La grande bibliothèque Al Quaraouiyine de Fès va ouvrir prochainement ses portes aux visiteurs. Ce petit bijou, comme l’indique à juste titre le muséologue, directeur du Musée Maroc Telecom, Ech-cherki Dahmali, est «un vrai patrimoine national et surtout international». La journée internationale des monuments et des sites fêtée le 18 avril, est l’occasion idoine de s’arrêter sur l’état des lieux des sites patrimoniaux nationaux. Entretien.
Al Bayane : L’ancienne bibliothèque Al Quaraouiyine de Fès va rouvrir ses portes au mois de mai. Quelle est la portée de cet évènement pour vous en tant que spécialiste des musées?

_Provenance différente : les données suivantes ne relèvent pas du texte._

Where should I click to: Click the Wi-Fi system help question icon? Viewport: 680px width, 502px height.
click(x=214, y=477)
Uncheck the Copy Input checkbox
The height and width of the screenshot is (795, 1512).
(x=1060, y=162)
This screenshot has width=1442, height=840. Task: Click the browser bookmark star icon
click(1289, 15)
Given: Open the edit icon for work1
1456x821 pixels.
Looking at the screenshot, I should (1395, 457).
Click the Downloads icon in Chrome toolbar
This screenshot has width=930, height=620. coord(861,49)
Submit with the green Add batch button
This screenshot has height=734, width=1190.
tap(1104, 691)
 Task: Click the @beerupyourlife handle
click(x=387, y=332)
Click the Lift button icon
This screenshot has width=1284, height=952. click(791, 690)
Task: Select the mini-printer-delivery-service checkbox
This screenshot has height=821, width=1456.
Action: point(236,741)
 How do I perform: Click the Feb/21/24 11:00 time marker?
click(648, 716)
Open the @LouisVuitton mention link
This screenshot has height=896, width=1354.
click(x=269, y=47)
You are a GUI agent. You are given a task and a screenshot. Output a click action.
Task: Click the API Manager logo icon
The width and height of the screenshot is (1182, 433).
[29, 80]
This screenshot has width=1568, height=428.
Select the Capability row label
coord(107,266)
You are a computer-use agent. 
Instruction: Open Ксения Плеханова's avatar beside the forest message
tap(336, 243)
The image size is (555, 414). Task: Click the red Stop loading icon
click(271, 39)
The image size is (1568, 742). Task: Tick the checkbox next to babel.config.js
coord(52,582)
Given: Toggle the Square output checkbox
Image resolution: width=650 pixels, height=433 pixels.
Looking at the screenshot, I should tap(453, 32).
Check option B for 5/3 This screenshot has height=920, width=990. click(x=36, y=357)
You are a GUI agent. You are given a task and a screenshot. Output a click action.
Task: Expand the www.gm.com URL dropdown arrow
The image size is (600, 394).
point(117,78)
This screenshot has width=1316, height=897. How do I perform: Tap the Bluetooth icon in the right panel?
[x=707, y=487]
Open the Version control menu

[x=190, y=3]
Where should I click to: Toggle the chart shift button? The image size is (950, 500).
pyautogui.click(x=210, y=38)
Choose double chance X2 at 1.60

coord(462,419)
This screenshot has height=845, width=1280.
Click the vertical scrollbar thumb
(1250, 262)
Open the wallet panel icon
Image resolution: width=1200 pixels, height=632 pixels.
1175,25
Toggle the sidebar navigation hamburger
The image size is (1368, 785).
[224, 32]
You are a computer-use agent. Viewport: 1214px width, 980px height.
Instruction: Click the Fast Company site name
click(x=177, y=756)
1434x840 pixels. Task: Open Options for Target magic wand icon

Ech-cherki Dahmali : Effectivement, on peut considérer la prestigieuse bibliothèque d’Al Quaraouiyine comme un vrai musée national. Dans la définition officielle de l’Institution muséale, établie par le Conseil international des musées (ICOM), sont inclus «les sites ayant la nature d’un musée pour leurs activités d’acquisition, de conservation et de communication des témoins matériels des peuples et de leur environnement» (Article 2 du statut de l’ICOM, amendé par la 20e Assemblée générale de l’ICOM en Barcelone, Espagne, 6 juillet 2001). Cette bibliothèque dispose d’une riche collection d’anciens documents et manuscrits, un vrai patrimoine national et surtout international. La preuve c’est l’inscription du manuscrit du 5e tome de «Kitab al îbar» d’Ibn Khaldoun sur la liste du Patrimoine documentaire de l’humanité de l’UNESCO en Mars 2015. Ce manuscrit du père de la sociologie mondiale, le grand penseur et historien Ibn Khaldoun (1332/1406), fait partie d’une riche collection de l’Université Al Quaraouiyine, la plus ancienne université du monde, que cet auteur a offert à sa bibliothèque au XIVe siècle.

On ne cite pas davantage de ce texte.